Located on the northeast side of Miramichi Bay, Neguac was settled by Jean Sovie in 1757, two years after the expulsion of the Acadians. For years, the village depended on fishing and forestry, and today oyster farming and lobster fishing are the main drivers of the local economy.

A string of barrier islands runs along the entrance to Inner Miramichi Bay, separated by a few narrow channels or gullies through which vessels may pass. In 1873, Neguac Lighthouse was established on the southern end of the northernmost of these sandy islets, known as Neguac Sandbar, to guide vessels through Neguac Gully. Two years later, a beacon light was added to range with Neguac Light, allowing vessels to safely use the channel at night.

In 1891, tenders were invited to relocate the abandoned range lights at Tabusintac to Lower Neguac. The main tower at Taubsintac Gully was erected in 1873 on Crab Island, and a beacon light was added two years later to form range lights, but the lights had to be discontinued due to shallowing of the gully.

The lowest tender received for the move was $245, a sum considered excessive, so W. H. Noble was sent by the Department of Marine to move the lights, which he accomplished in October 1891 at a cost of $205.07. Lower Neguac Range Lights were activated with the opening of navigation in 1892.

Given records:
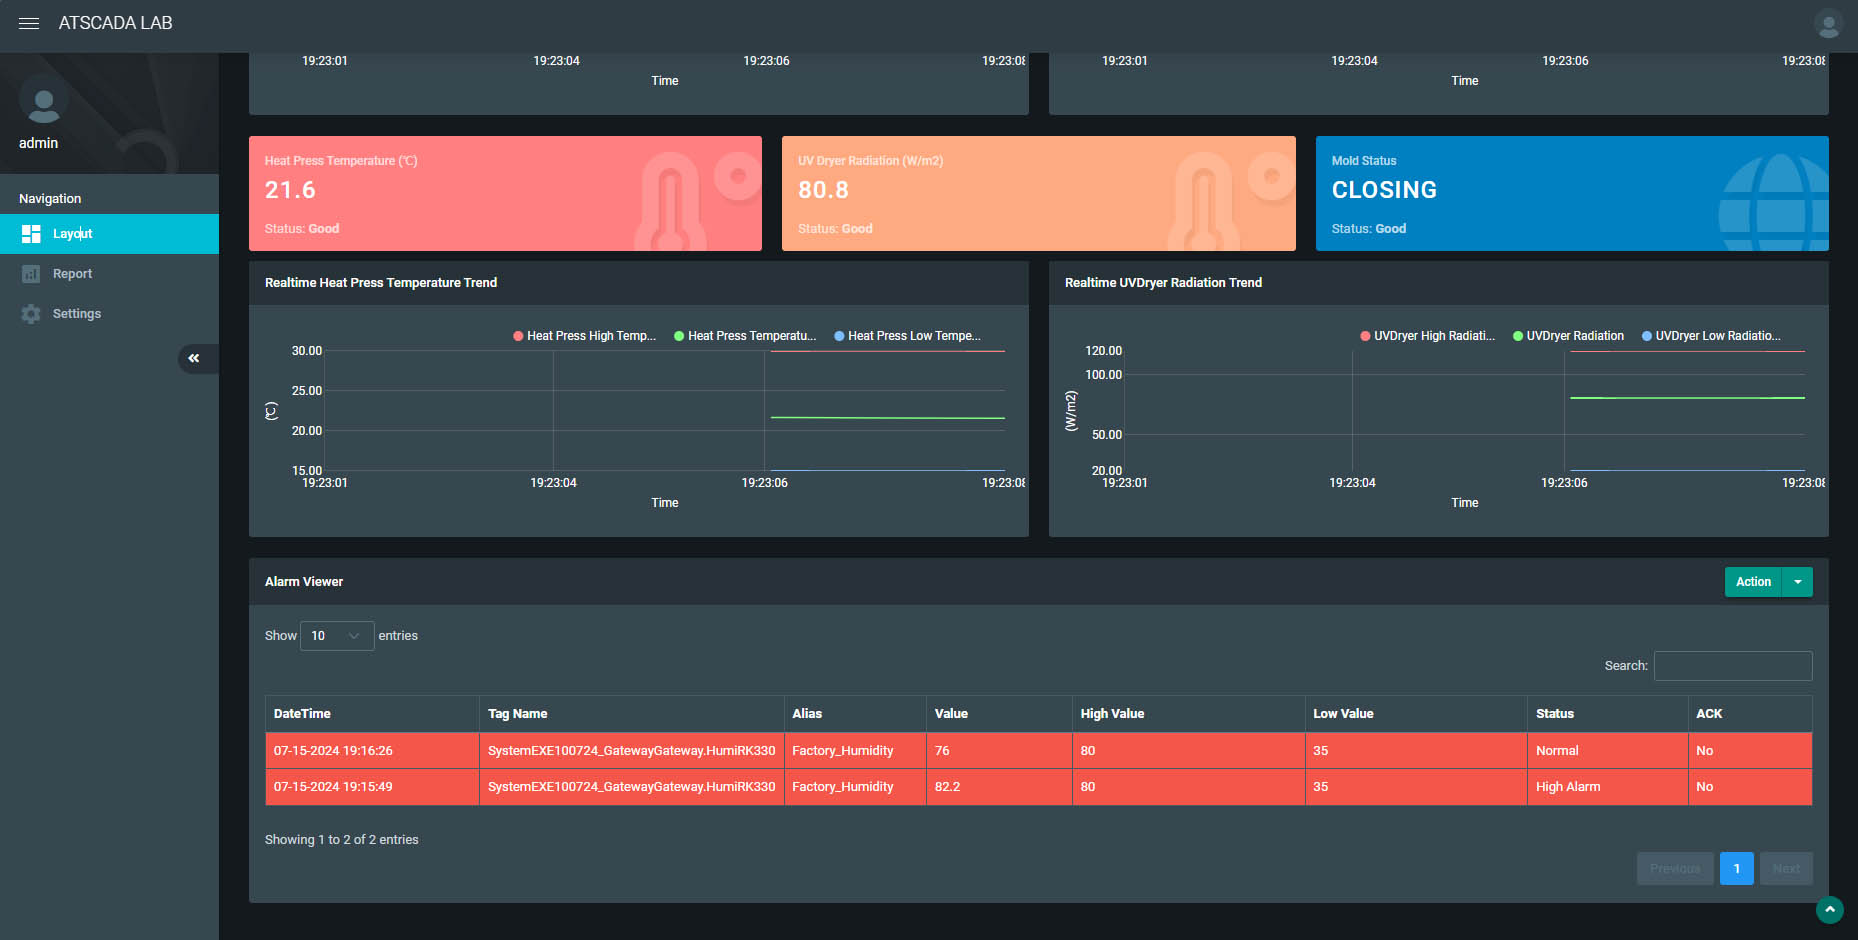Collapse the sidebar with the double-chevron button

* * *

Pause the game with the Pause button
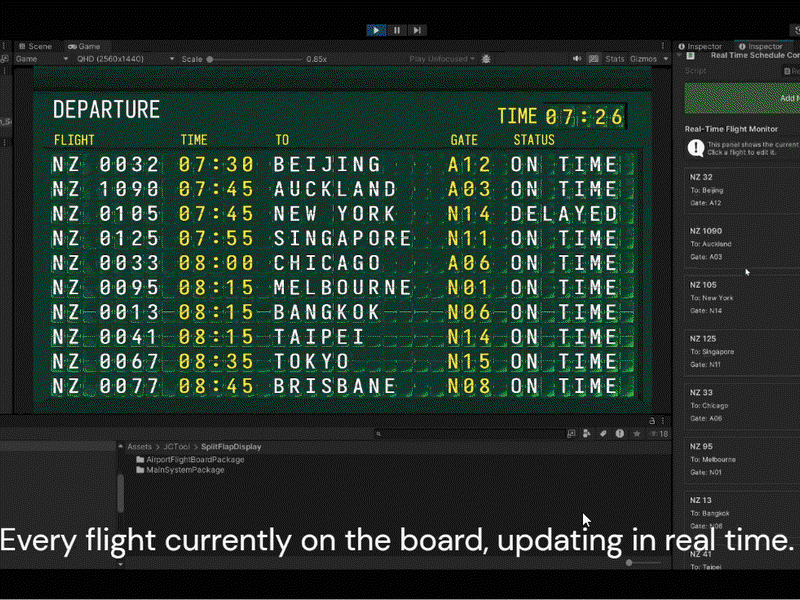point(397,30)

---

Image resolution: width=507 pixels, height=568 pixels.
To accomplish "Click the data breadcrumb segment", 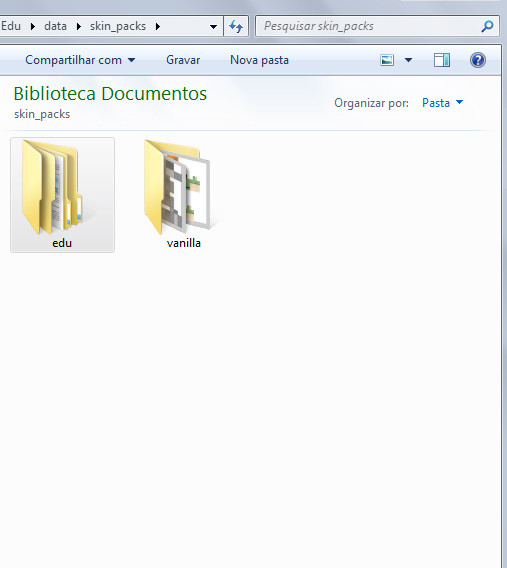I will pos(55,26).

Parts of the exercise:
A - Edit the Neguac lighthouse history by restating it starting with "The lowest tender" and going on through "navigation in 1892.", replacing "excessive" with "too high".
B - Proceed with the history of the Neguac lighthouses, writing on from its final sentence.

Responses by task:
A -
The lowest tender received for the move was $245, a sum considered too high, so W. H. Noble was sent by the Department of Marine to move the lights, which he accomplished in October 1891 at a cost of $205.07. Lower Neguac Range Lights were activated with the opening of navigation in 1892.

B -
The relocated front light, consisting of a lens lantern hoisted atop a sixteen-foot-tall mast that had a shed at its base, was located on the east end of the cribwork block that helped form the Lower Neguac Wharf. The mast and shed were originally painted brown, and diamond-shaped slatwork was affixed to the mast to make it conspicuous as a daymark. The fixed white light on the wharf was displayed at a height of twenty feet above high water and was visible from up to nine miles.

The companion rear light, exhibited from a wooden, enclosed tower surmounted by a lantern, was placed on the beach at Lower Neguac, 1,050 feet from the front light. The tower measures thirty-three feet from its base to the vane on the lantern and displayed a fixed white light at an elevation of thirty-two feet above high water that could be seen for ten miles over a small arc on each side of the range line.

In 1895, the front light was changed to fixed red and elevated another ten feet. The following year, a new mast and shed for the front light were erected alongside the roadway of the wharf, roughly forty-five feet southwest of the previous location. The height of the new light was twenty-five feet above high water.

The rear light was relocated to a newly purchased site in 1929 that placed it 1,200 feet from the light on the wharf.

Zeph J. Savoy served as the last keeper of the lights from 1945 until the range was automated in 1957.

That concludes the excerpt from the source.